Excerpted data
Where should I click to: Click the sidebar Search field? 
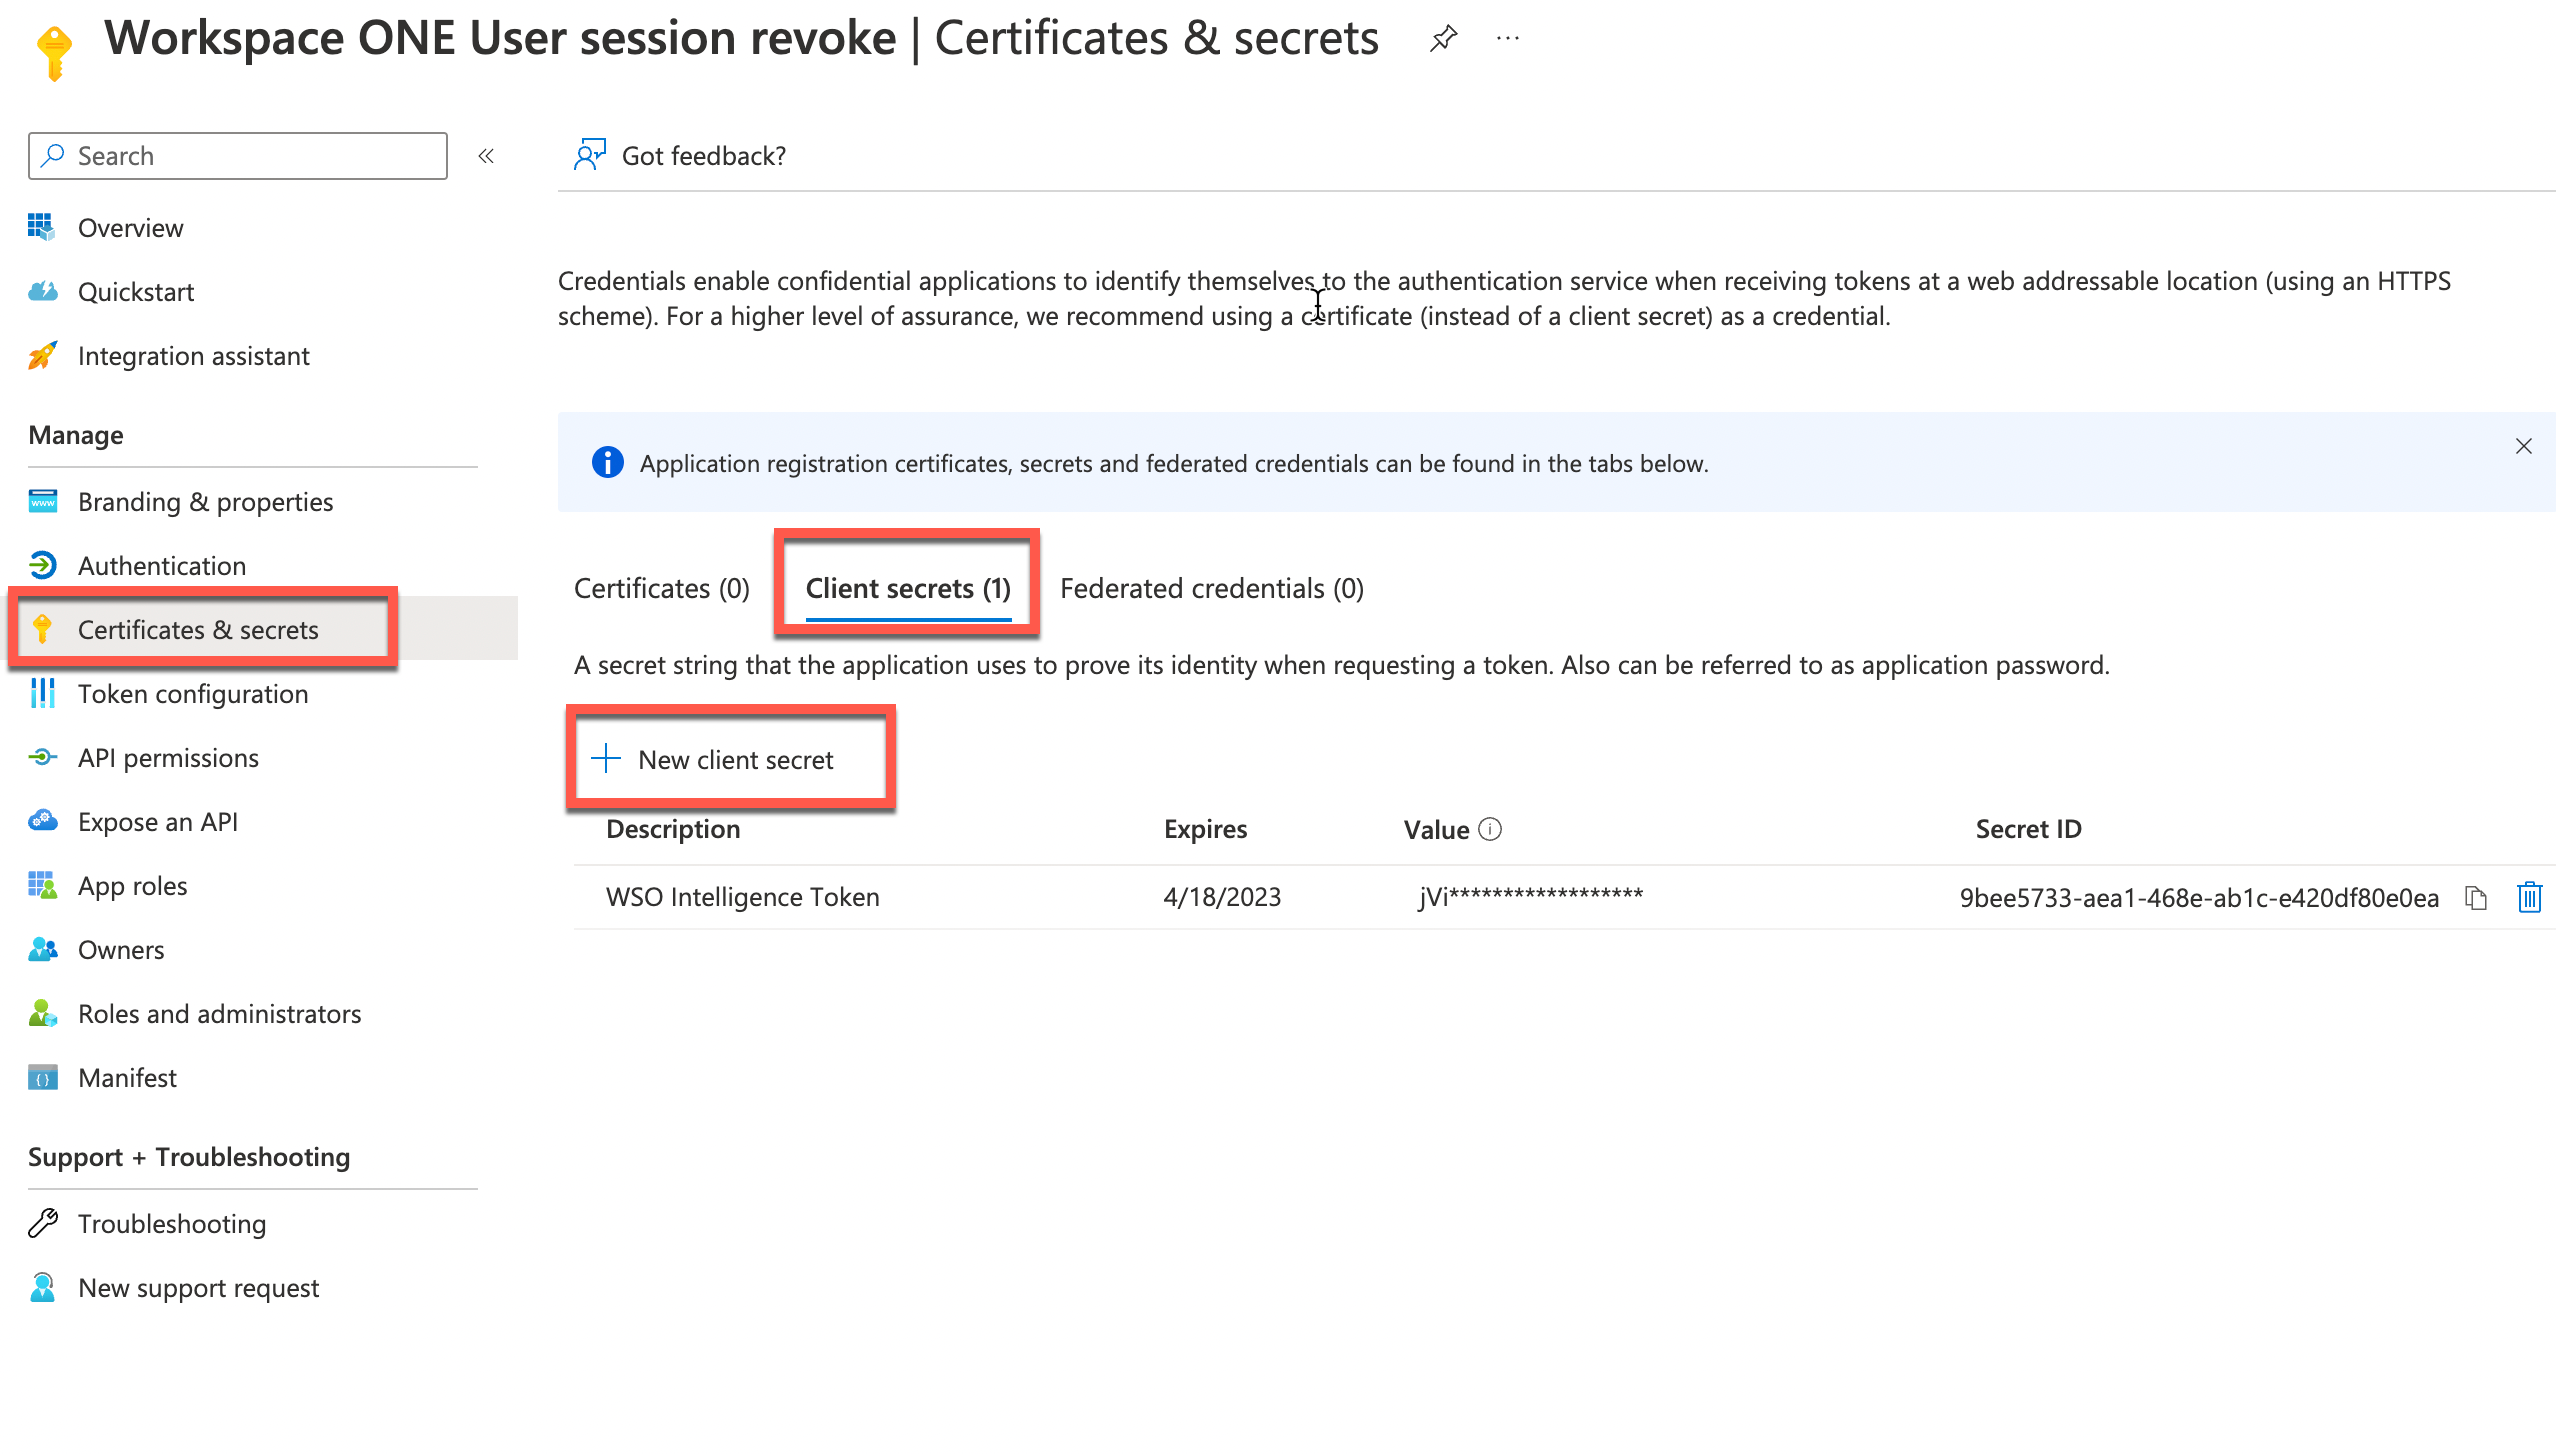[x=238, y=156]
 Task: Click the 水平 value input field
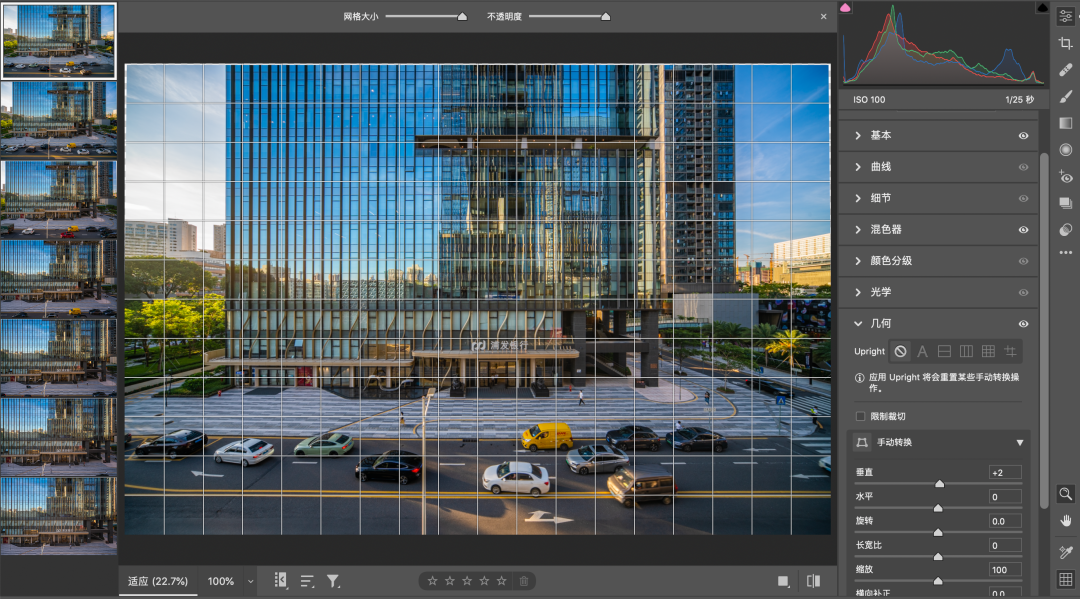pos(1003,497)
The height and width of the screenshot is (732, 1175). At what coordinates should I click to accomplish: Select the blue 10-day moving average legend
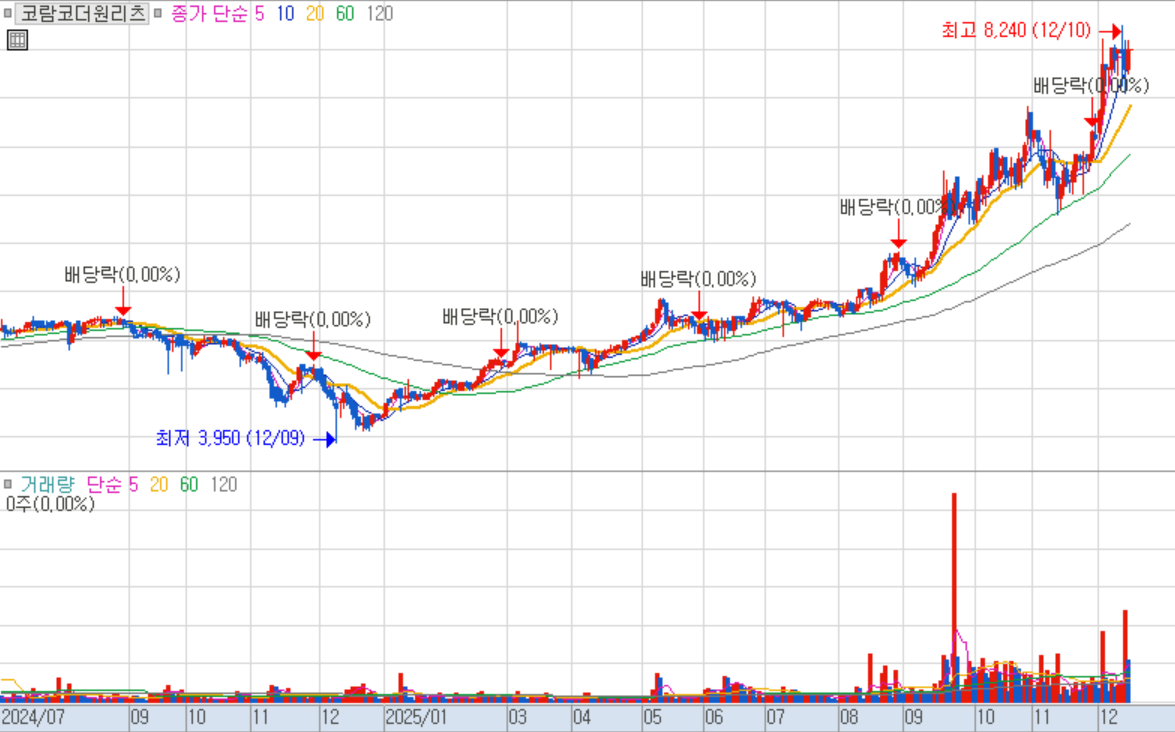tap(286, 14)
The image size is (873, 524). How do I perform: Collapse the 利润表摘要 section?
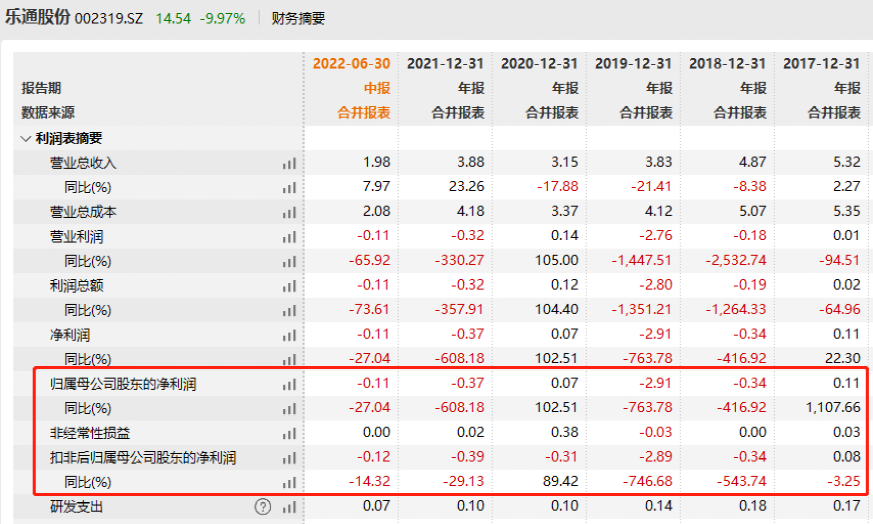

Written instruction
Write out all the entries above again, requests included, and shift every coordinate in the answers by adding 55 to each number. Leave the pictures out.

Answer to the problem
Where should I click to: Click the sidebar Search field? 
[x=293, y=211]
 Task: Click the 水平 value input field
pos(1058,552)
The height and width of the screenshot is (732, 1175). At what coordinates should I click to accomplish: Select the blue 10-day moving average legend
tap(341, 69)
The image size is (873, 524). How do I perform: Collapse the 利润表摘要 section?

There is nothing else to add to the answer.